Several Major League Baseball teams have adapted to the demands of a long season by changing their sleep patterns. Fernando Montes, the former strength and conditioning coach for the Texas Rangers, counseled his players to fall asleep with the curtains in their hotel rooms open so that they would naturally wake up at sunrise no matter what time zone they were in — even if it meant cutting into an eight-hour sleeping block. Once they arrived at the ballpark, Montes would set up a quiet area where they could sleep before the game.

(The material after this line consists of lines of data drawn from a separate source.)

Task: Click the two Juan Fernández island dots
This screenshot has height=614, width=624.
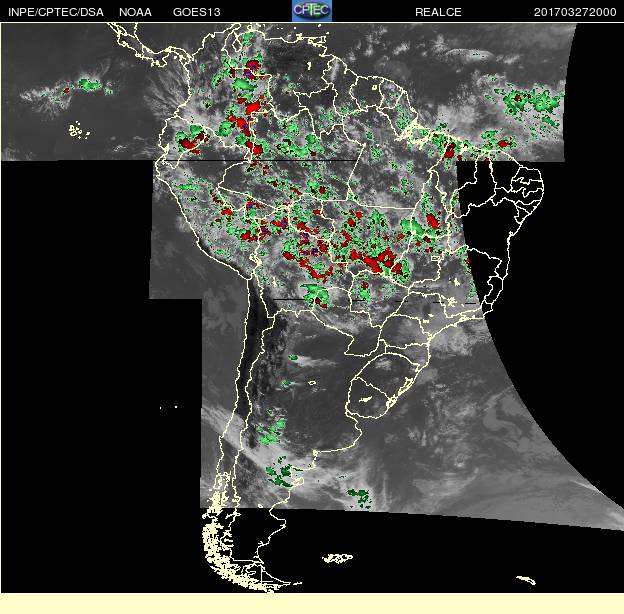Action: pyautogui.click(x=168, y=407)

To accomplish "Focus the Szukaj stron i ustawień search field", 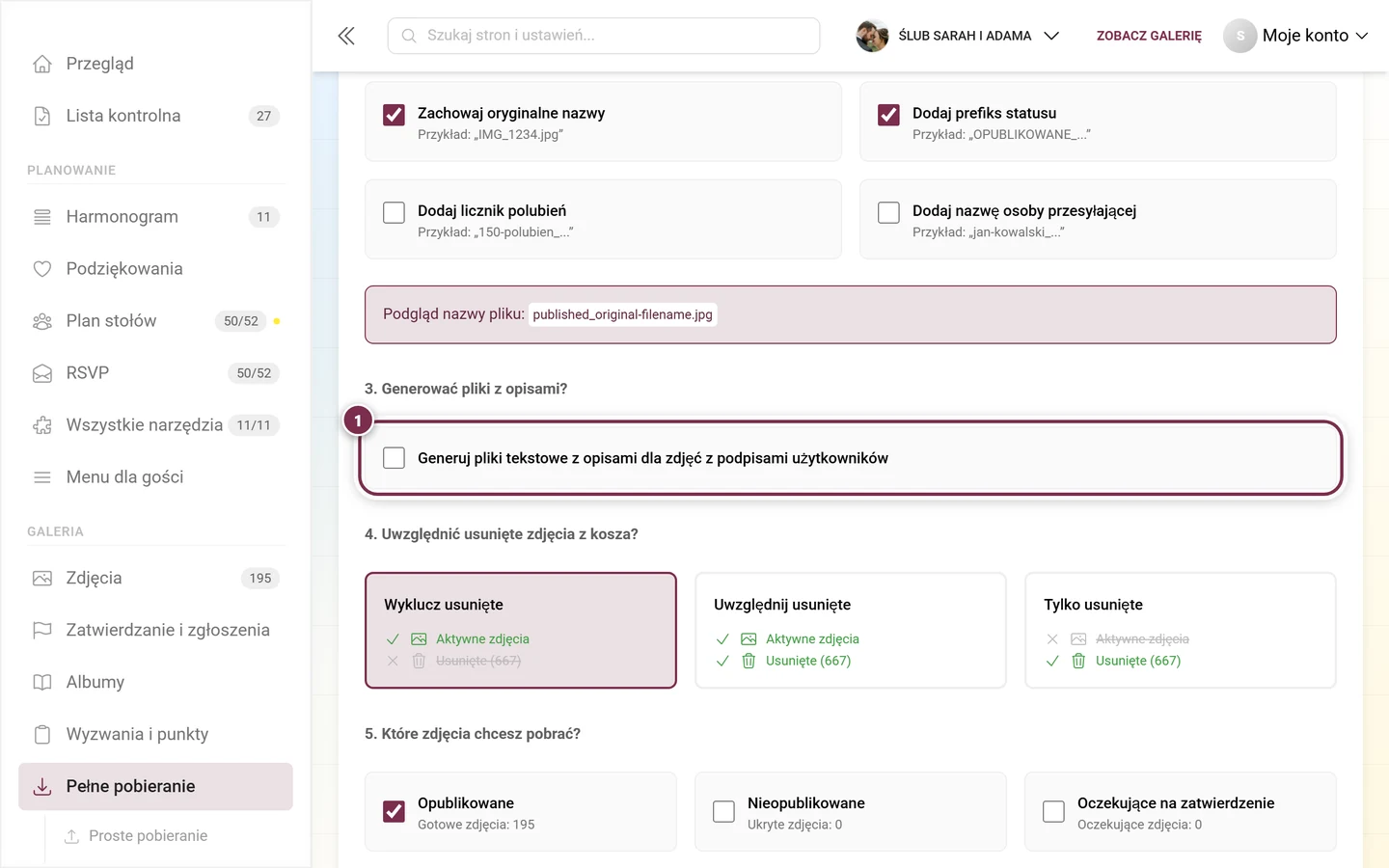I will click(604, 36).
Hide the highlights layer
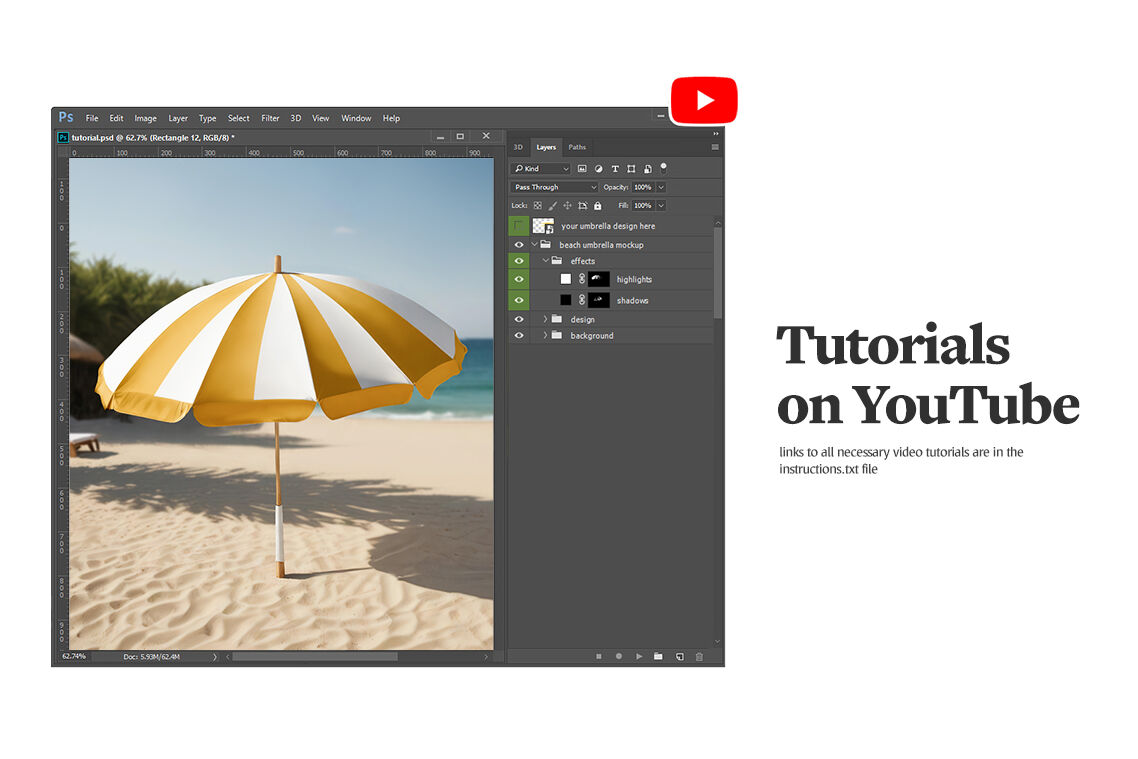Screen dimensions: 1138x759 [x=518, y=279]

Players said that, thanks to this schedule, they felt great both physically and mentally over the long haul.

有几支棒球大联盟的球队已经开始改变队员的睡眠节奏,来适应一个漫长赛季的需求。德州游骑兵(Texas Rangers)的前任力量和体能教育费尔南多·蒙特斯(Fernando Montes)建议球员们在酒店睡觉时,把窗帘拉开,这样他们不管身处哪个时区都能伴着日出自然醒来——哪怕这意味着八小时的连续睡眠被打破。在球员来到场上时,蒙特斯会腾出一块安静的角落,让球员们在赛前小憩一下。球员们说,幸好有了这种睡眠节奏,他们在整整一个赛季,觉得自己的体能和精力都非常充沛。

Strategic napping in the Rangers style could benefit us all. No one argues that sleep is not essential. But freeing ourselves from needlessly rigid and quite possibly outdated ideas about what constitutes a good night’s sleep might help put many of us to rest, in a healthy and productive, if not eight-hour long, block.

游骑兵队战略性的小睡方式,也许对我们大家都有用。没人说睡眠这件事并不重要。但如果我们能从严苛得毫无必要、而且很有可能是完全落伍的睡眠观念中解放出来,或许有很多人就此可以睡得更健康、更有效率,哪怕他们不是连睡八个小时。